:: RECORD EXTRACTS
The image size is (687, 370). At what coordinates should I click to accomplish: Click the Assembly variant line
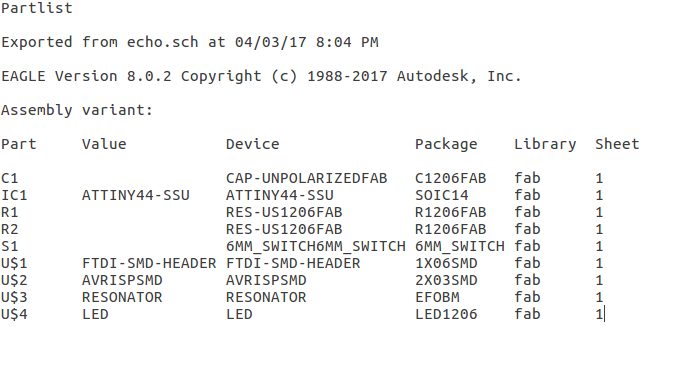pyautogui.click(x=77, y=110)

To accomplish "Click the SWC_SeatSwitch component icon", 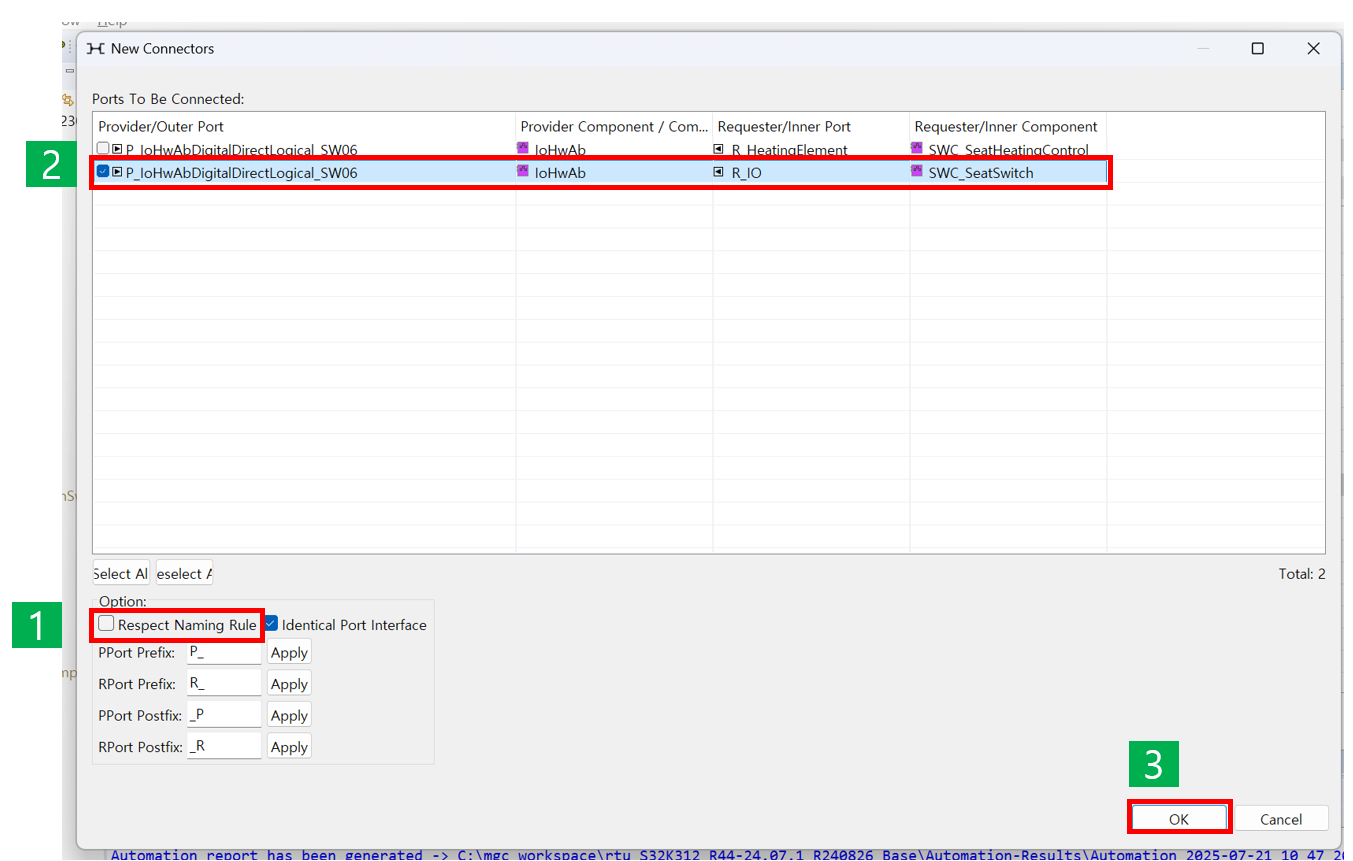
::::
:: RECORD EXTRACTS
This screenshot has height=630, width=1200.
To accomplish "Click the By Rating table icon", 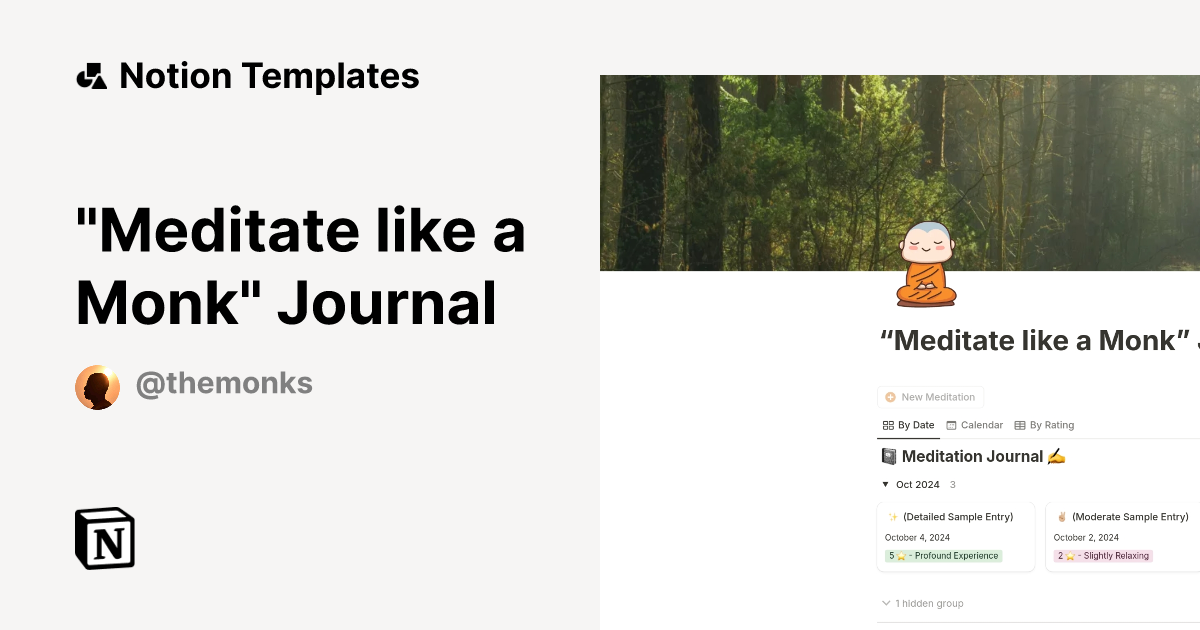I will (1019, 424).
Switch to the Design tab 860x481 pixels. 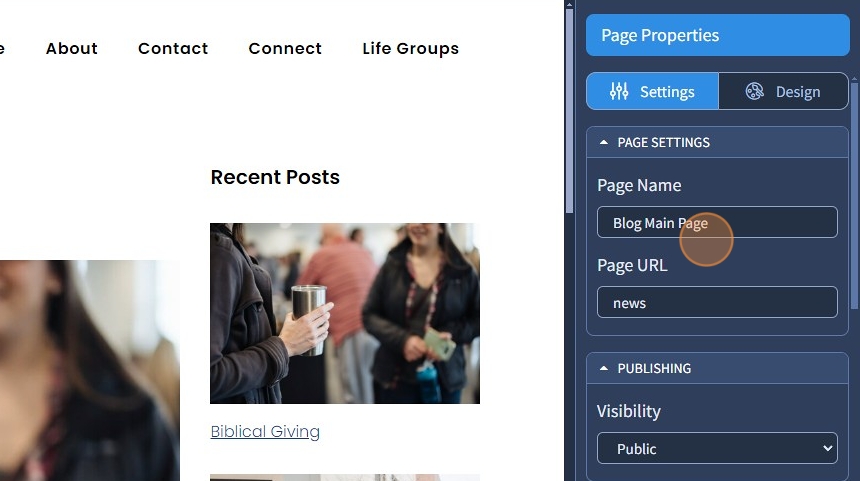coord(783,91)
::::
:: RECORD EXTRACTS
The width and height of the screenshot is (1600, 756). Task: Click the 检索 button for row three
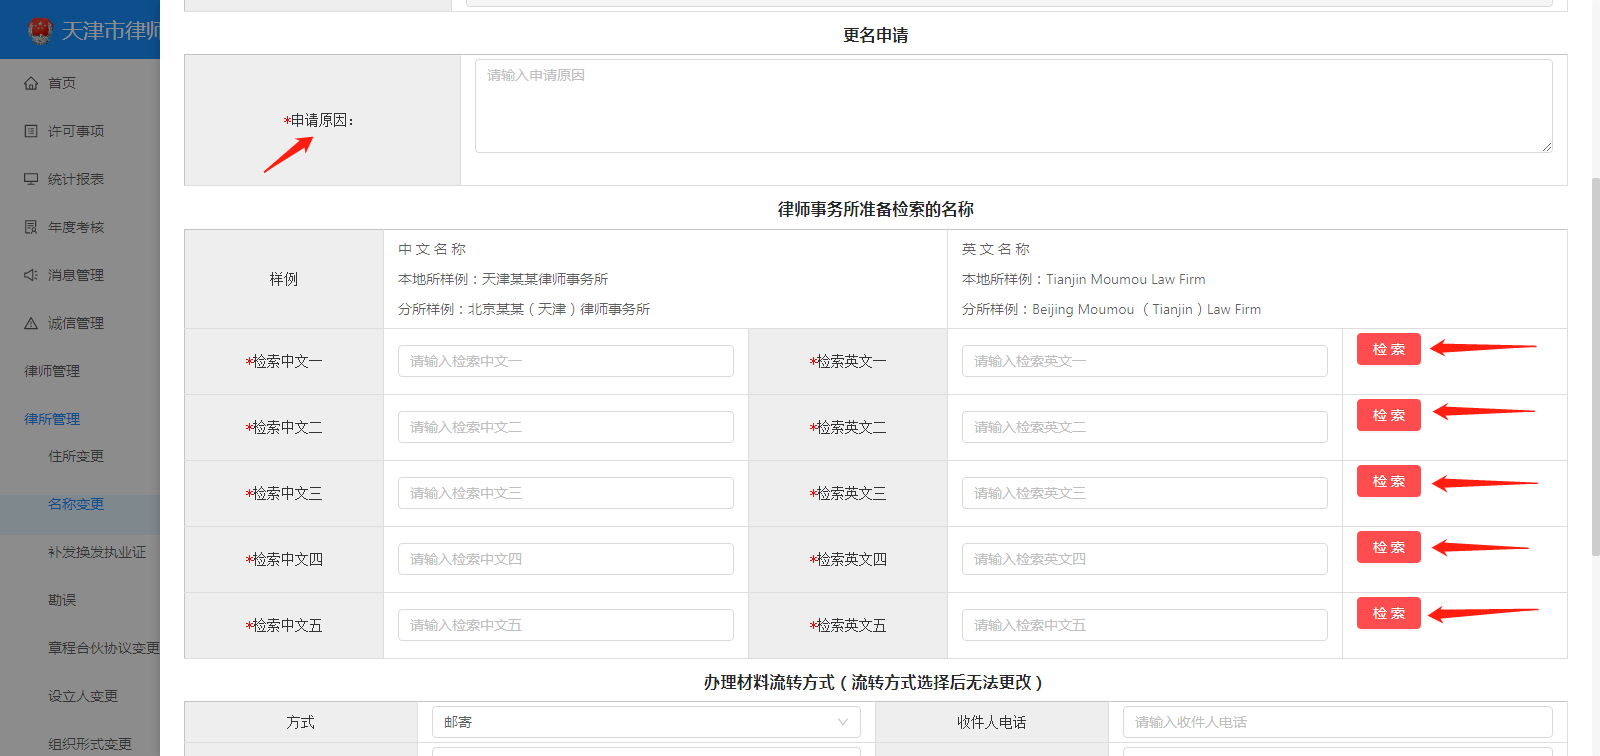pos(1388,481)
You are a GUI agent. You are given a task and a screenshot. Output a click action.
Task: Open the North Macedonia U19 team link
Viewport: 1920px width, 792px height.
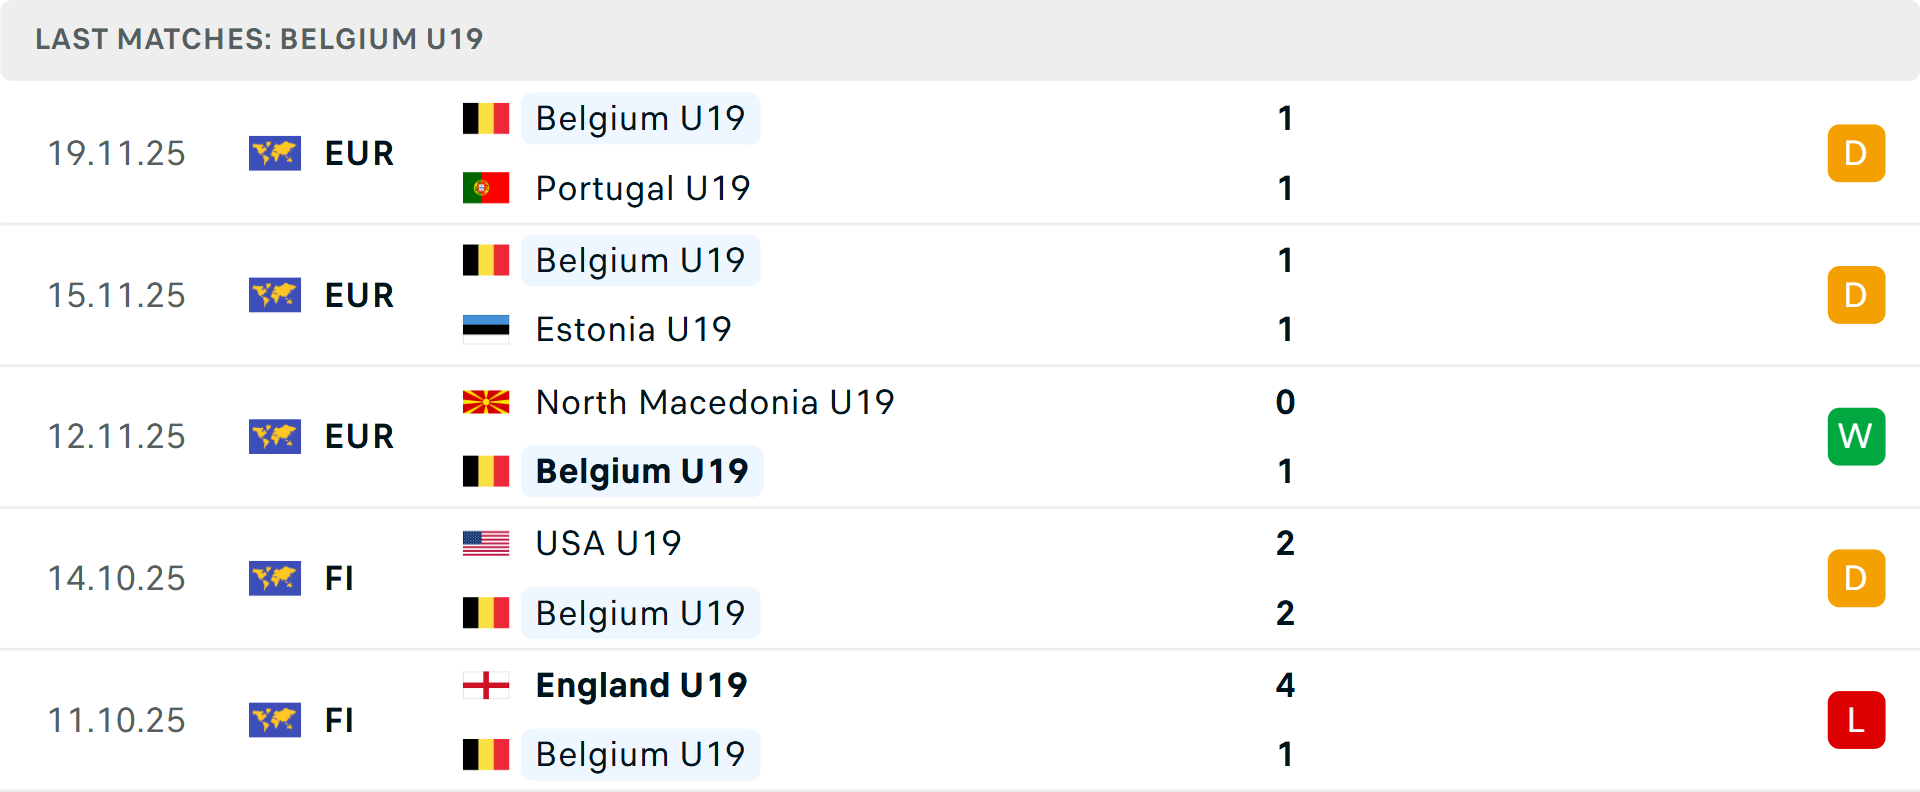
::::
**YOUR INSTRUCTIONS**
Give back, unchanged, the run of lines in the listing above that begins at the line containing "You are a GUI" and ends at the line containing "Viewport: 1920px width, 792px height.", both included.

**EXERCISE ANSWER**
You are a GUI agent. You are given a task and a screenshot. Output a click action.
Task: Open the North Macedonia U19 team link
Viewport: 1920px width, 792px height.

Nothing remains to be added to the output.